Segment Open

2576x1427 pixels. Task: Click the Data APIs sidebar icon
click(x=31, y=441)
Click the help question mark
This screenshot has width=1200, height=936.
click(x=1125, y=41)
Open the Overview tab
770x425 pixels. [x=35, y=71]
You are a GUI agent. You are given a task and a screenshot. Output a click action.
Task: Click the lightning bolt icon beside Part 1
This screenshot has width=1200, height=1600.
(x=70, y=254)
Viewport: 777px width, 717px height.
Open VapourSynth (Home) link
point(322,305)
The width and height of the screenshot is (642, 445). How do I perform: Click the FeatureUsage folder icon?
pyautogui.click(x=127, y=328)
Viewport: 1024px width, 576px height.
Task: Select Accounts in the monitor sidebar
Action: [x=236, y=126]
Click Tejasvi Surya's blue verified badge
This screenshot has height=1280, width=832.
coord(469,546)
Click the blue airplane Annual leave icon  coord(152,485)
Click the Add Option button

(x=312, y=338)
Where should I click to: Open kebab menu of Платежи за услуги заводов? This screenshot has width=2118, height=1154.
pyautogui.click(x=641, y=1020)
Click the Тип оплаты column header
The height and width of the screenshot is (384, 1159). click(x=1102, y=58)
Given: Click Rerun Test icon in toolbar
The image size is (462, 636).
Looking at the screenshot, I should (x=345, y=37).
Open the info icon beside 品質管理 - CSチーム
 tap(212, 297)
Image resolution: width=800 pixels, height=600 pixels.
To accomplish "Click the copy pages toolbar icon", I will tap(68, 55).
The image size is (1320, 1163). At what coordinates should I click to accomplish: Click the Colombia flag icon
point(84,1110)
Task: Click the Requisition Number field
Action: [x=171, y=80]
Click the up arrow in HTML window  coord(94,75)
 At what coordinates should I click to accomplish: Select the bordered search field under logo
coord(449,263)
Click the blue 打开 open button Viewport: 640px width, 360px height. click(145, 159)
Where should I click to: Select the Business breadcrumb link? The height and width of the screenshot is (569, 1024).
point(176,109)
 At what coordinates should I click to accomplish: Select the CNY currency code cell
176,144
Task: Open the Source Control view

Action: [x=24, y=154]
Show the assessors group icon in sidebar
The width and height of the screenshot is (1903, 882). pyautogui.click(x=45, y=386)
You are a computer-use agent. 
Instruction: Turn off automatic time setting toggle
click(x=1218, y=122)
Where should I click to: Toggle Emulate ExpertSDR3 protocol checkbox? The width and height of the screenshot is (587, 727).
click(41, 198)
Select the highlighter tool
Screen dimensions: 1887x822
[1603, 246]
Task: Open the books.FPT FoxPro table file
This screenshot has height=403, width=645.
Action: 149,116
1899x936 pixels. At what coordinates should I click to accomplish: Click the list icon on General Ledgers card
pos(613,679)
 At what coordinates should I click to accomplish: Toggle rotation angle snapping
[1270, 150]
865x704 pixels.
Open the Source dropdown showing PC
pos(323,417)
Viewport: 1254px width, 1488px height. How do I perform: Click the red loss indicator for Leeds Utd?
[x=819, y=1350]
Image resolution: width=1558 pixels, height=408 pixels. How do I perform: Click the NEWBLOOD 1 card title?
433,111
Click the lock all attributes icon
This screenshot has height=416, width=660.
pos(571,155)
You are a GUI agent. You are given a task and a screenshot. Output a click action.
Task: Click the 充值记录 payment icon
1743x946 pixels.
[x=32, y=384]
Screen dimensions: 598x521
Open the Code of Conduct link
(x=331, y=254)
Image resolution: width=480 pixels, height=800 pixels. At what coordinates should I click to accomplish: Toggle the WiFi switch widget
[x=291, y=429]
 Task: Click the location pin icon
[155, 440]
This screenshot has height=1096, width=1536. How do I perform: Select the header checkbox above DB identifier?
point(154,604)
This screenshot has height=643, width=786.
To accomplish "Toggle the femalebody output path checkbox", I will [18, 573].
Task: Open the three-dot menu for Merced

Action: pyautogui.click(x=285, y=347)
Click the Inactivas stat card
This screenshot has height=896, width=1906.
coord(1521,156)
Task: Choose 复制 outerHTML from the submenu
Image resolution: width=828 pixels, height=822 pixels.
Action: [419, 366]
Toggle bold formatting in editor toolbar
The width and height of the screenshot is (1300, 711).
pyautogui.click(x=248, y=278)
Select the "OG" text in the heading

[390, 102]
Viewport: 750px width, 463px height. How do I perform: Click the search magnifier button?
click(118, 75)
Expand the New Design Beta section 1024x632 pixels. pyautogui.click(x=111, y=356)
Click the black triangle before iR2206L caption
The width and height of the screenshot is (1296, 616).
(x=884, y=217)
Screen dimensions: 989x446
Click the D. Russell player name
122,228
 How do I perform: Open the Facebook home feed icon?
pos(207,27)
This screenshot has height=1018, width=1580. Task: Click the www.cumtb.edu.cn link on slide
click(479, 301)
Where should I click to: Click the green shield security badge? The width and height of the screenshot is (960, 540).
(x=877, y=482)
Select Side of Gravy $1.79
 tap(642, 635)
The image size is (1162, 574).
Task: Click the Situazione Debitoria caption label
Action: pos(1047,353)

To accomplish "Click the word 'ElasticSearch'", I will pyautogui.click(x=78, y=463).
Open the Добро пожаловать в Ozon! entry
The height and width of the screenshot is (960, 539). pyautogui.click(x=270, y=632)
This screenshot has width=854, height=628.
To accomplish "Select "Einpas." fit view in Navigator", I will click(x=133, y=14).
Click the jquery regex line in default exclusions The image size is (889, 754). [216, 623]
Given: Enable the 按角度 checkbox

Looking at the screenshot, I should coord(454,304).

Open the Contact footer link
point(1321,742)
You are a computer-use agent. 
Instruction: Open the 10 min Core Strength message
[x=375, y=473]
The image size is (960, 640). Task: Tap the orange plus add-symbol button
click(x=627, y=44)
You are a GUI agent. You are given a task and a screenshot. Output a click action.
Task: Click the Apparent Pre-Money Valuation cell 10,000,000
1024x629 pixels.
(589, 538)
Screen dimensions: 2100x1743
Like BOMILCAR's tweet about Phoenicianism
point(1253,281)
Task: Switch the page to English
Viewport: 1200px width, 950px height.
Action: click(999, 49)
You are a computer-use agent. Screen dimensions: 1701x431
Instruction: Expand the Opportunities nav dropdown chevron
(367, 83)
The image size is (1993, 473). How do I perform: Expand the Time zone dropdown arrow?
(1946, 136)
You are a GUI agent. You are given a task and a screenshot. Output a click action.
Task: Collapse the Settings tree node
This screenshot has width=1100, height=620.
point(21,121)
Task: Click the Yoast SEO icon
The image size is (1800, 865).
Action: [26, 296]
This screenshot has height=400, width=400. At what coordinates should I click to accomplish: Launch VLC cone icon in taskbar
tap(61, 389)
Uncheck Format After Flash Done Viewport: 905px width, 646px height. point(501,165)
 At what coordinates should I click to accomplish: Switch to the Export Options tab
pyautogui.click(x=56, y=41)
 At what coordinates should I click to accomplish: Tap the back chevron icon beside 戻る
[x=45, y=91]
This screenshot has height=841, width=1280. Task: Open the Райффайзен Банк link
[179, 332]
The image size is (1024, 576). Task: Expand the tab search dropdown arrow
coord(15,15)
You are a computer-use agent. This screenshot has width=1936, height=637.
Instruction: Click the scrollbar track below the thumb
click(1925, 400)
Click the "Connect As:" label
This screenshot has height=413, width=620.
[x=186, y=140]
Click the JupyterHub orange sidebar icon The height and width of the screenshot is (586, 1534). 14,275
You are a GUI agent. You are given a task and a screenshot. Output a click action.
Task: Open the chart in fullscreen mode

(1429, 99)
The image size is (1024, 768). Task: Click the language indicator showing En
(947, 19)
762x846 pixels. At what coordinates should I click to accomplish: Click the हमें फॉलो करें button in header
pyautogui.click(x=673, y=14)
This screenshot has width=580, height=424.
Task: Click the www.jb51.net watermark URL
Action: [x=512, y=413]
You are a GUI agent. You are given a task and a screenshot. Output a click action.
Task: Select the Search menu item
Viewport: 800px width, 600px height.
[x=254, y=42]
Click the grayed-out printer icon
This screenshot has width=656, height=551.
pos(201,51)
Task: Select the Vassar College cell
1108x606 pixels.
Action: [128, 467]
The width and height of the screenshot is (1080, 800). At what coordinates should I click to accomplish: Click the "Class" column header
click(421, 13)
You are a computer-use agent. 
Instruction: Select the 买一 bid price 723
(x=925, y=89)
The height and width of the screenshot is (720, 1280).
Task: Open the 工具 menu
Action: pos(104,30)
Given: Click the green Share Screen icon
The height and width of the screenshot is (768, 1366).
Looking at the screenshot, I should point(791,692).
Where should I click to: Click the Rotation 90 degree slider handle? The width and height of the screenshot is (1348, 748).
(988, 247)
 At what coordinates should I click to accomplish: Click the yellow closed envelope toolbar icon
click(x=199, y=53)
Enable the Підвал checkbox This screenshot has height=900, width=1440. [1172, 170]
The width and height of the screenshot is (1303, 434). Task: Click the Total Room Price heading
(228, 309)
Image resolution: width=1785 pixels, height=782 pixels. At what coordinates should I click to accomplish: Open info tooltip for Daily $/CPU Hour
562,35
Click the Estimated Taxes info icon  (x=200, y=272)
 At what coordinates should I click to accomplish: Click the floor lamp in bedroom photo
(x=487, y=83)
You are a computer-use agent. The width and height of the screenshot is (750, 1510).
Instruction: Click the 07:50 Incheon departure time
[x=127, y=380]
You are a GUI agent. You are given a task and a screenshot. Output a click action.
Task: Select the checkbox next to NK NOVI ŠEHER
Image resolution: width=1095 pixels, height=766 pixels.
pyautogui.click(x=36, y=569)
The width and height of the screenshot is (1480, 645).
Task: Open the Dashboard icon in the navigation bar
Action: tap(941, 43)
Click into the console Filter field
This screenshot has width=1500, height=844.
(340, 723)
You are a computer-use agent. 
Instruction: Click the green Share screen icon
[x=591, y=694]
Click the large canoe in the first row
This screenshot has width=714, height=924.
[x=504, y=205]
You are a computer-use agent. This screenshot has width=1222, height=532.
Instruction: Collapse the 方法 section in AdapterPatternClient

Segment Closed

TASK PROMPT >> The answer should be a single number giving how many lines in the records hold the word "Collapse".

RESPONSE BOX >> 2